It was believed that previous exposure to a flu virus conferred us little or no immunological protection against new influenza viruses that can jump from animals into humans. But a new study goes against this conventional wisdom: your birth year predicts – to a certain extent – how likely you are to get seriously ill or die should an outbreak of an animal-origin influenza virus happen.

Researchers studied two avian-origin influenza A (“bird flu”) viruses, H5N1 and H7N9, each of which already has caused hundreds of spillover cases of severe illness or death in humans, including in Hong Kong and mainland China.
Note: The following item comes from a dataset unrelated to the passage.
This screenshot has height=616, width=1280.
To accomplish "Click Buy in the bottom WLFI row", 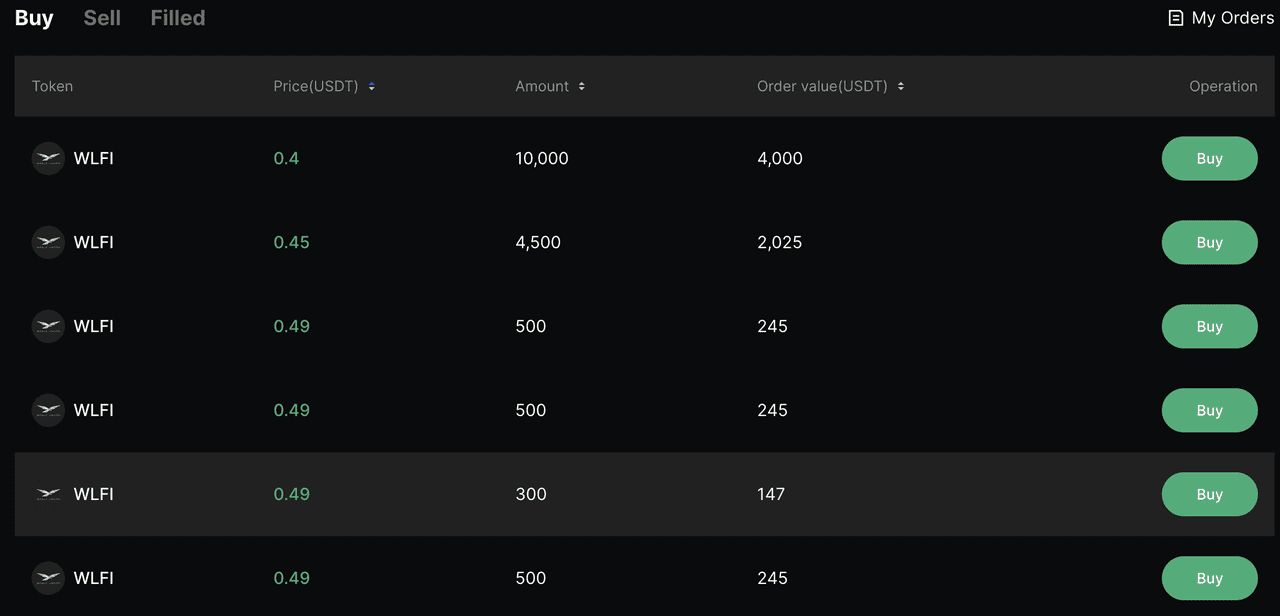I will point(1209,578).
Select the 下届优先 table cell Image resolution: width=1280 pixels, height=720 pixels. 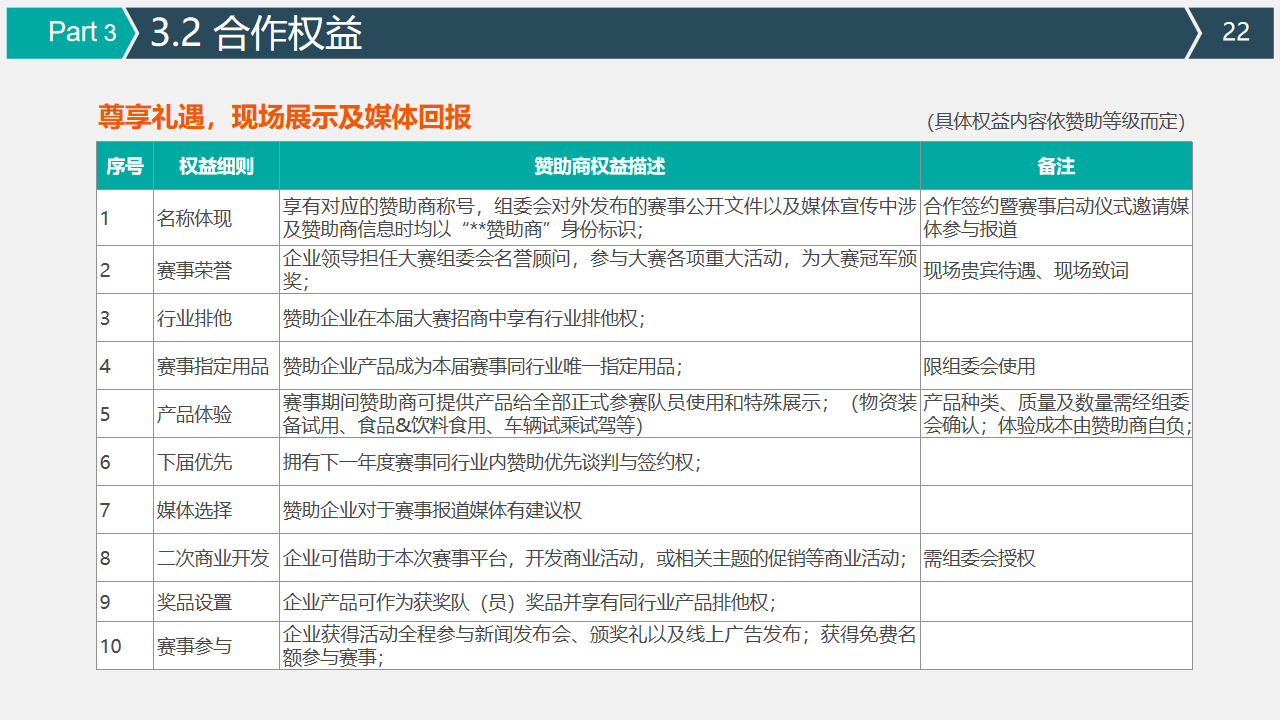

Analysing data from every known case of severe illness or death from influenza caused by these two strains, the researchers discovered that whichever human influenza strain a person happened to be exposed to during his or her first infection with flu virus as a child determines which novel, avian-origin flu strains they would be protected against in a future infection. This effect of “immunological imprinting” appears to be exclusively dependent on the very first exposure to flu virus encountered in life – and difficult to reverse.

Hong Kong culled more than 17,000 chickens and suspended live poultry imports for 21 days after three birds tested positive for the deadly H5N1 strain of bird flu virus in 2011.
Hong Kong culled more than 17,000 chickens and suspended live poultry imports for 21 days after three birds tested positive for the deadly H5N1 strain of bird flu virus in 2011.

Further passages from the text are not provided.